- [Instructions]
a – List every work the comment on Stephenson's novels names by title.
b – From the comment on Stephenson's novels, reproduce the passage from "- Snow Crash" to "I enjoyed immensely.", swapping "Crypto" for "Cryptonomicon".
c – Translate this sentence from the comment on Stephenson's novels into Spanish: "Snow Crash and Diamond Age, on the other hand, I enjoyed immensely."

- [Source passage]
--- START ---
But I agree with you, Slartibarfast: it won't be for all readers.

"Until a man is 25 he still thinks, every so often, that, given the right circumstances, he could be the baddest M-F on the face of the earth"

- Snow Crash (quoting from memory)

I liked Stephenson's earlier works. But good God he needs an aggressive editor. Crypto showed a dangerous tendency to wordiness (see the page and a half description of eating Capt'n Crunch) and that was confirmed with the Baroque Cycle. I never made it past the first third of the first book.

I did like Crypto even if it got distracted at times. But I simply could not get through Quicksilver. Snow Crash and Diamond Age, on the other hand, I enjoyed immensely.

The thing that bothers me with Crypto is that it seems like he realized that he needed to end it after 900 pages with a sort of deus ex machina involving gold and explosions. But otherwise it was quite good. I loved Shaftoe's adventures in a sushi bar and the enigma stuff. A fun read, but great literature? Not so much.
--- END ---
- [Data segment]
--- START ---
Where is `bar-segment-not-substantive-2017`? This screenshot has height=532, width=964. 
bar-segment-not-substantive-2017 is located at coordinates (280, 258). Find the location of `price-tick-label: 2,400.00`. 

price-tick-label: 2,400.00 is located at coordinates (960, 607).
--- END ---
- [Answers to this exercise]
a –
Snow Crash
Crypto
the Baroque Cycle
Quicksilver
Diamond Age

b –
- Snow Crash (quoting from memory)

I liked Stephenson's earlier works. But good God he needs an aggressive editor. Cryptonomicon showed a dangerous tendency to wordiness (see the page and a half description of eating Capt'n Crunch) and that was confirmed with the Baroque Cycle. I never made it past the first third of the first book.

I did like Cryptonomicon even if it got distracted at times. But I simply could not get through Quicksilver. Snow Crash and Diamond Age, on the other hand, I enjoyed immensely.

c – Snow Crash y Diamond Age, en cambio, los disfruté inmensamente.